We also note the passing of “English gentleman” actor Patrick Macnee at the age of 93. While he had a bad start in being expelled from Eton for selling pornography and for running a bookmaking operation, the English American actor Macnee later became famous for being the gentle Englishman hero John Steed in the 1960s and 1970s adventure television series, “The Avengers” and “The New Avengers”.  His archetypical English gentleman character with impeccable manners and kind heart wore a Savile Row suit with a lapel flower, a bowler hat and always carried an umbrella – but never a gun.

Before that role, Macnee had a small part in the film dramatisation of The Battle of the River Plate (1956) – a film, by the way, that Christopher Lee had an atypical part in as an Argentinian bar keeper.  Macnee was unsurprisingly  convincing as a Royal Navy officer in the film considering he had been one during World War II.

MacNee had other roles in the latter part of his life. He played both Sherlock Holmes and Doctor Watson in various TV films. He played up his veteran Englishman character in “In The Sea Wolves” (1980) and in the James Bond film, “A View to a Kill” (1985).

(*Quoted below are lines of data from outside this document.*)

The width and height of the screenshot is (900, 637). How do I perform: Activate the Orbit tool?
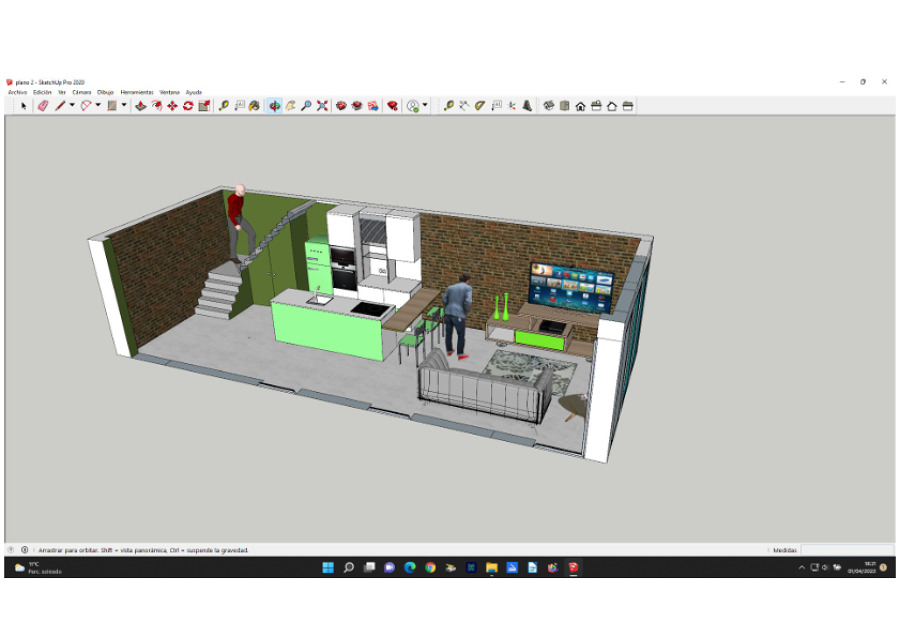point(274,105)
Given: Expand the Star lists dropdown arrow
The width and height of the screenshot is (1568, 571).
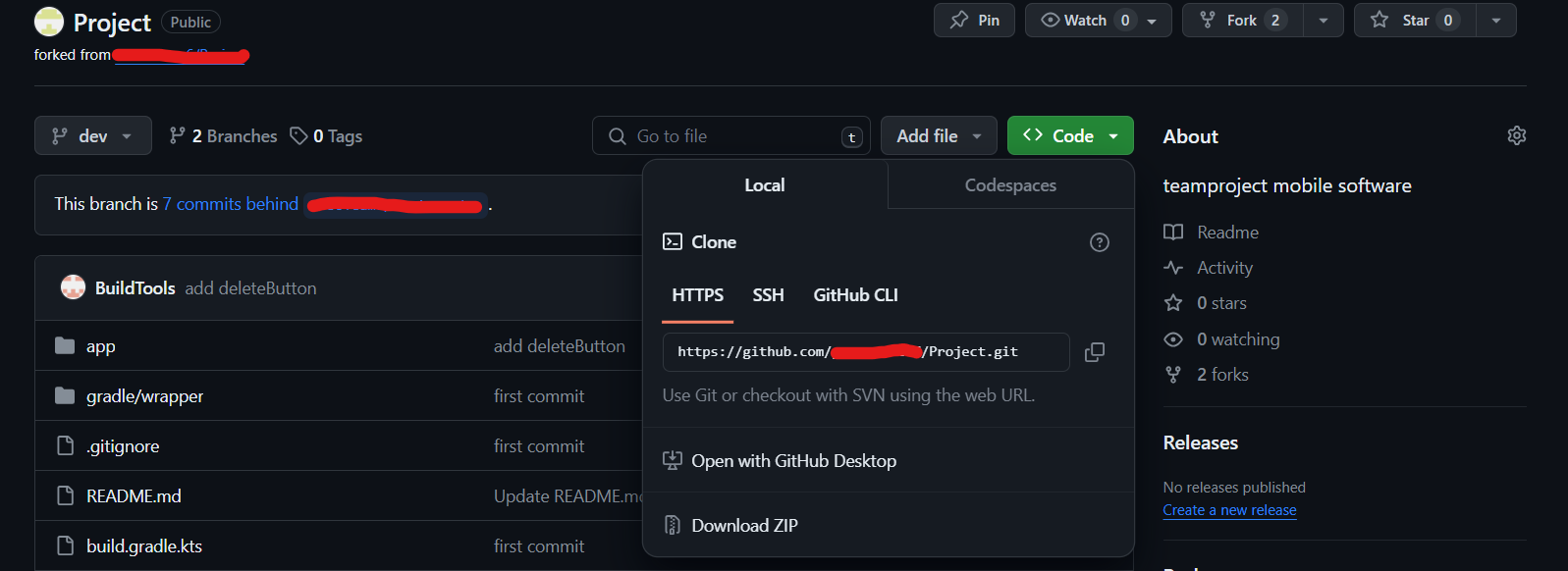Looking at the screenshot, I should pyautogui.click(x=1495, y=21).
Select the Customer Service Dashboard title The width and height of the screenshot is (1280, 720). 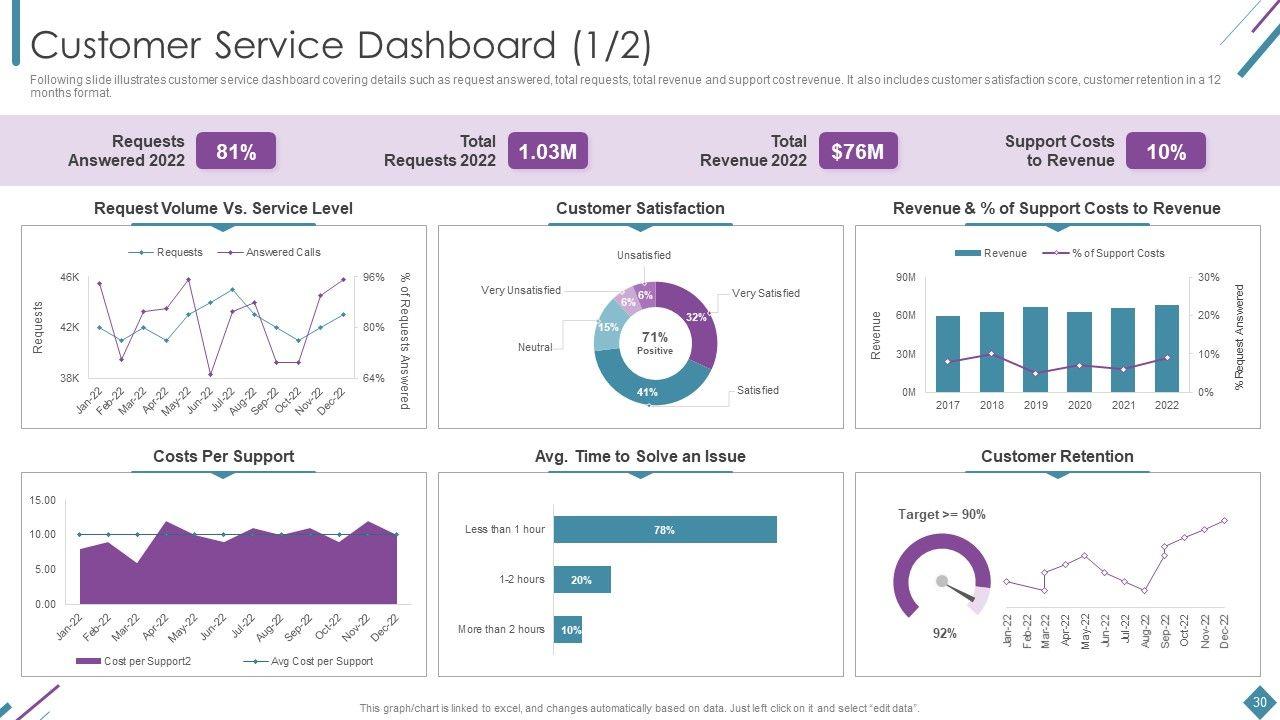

MacNee’s only space role was as a villain in the first rendition of the science fiction TV series, “Battlestar Galactica” (1978) in which he also made the opening narration.

Actor Richard Johnson also passed away in June at the age of 87.  The much married actor turned down the part of super spy James Bond, but later found his way into playing a similar role as a modernised Bulldog Drummond in the films “Deadlier Than the Male” (1967) and “Some Girls Do” (1969).  Johnson never had a space role but in the very well done factual part of the semi-fictional “Operation Crossbow” (1965) he convincingly played Duncan Sandys, the government minister trying to defend Britain against the V-1 cruise missile and V-2 ballistic missile attacks by Germany on the UK in 1944.

By the way, while Sandys did good work then, as Minister of Defence in 1957  he inadvertently damaged the UK aerospace industry by cancelling several aircraft projects after believing premature predictions that missiles would soon take over from manned military aircraft.

Away from acting we also say goodbye to NASA launch announcer Jack King at the age of 84. Jack King provided launch countdown commentary for nearly every U.S. human spaceflight mission from Gemini 4 to Apollo 15.

We salute all these men for their excellent work which we have enjoyed through the years.  We give our condolences to their family and friends.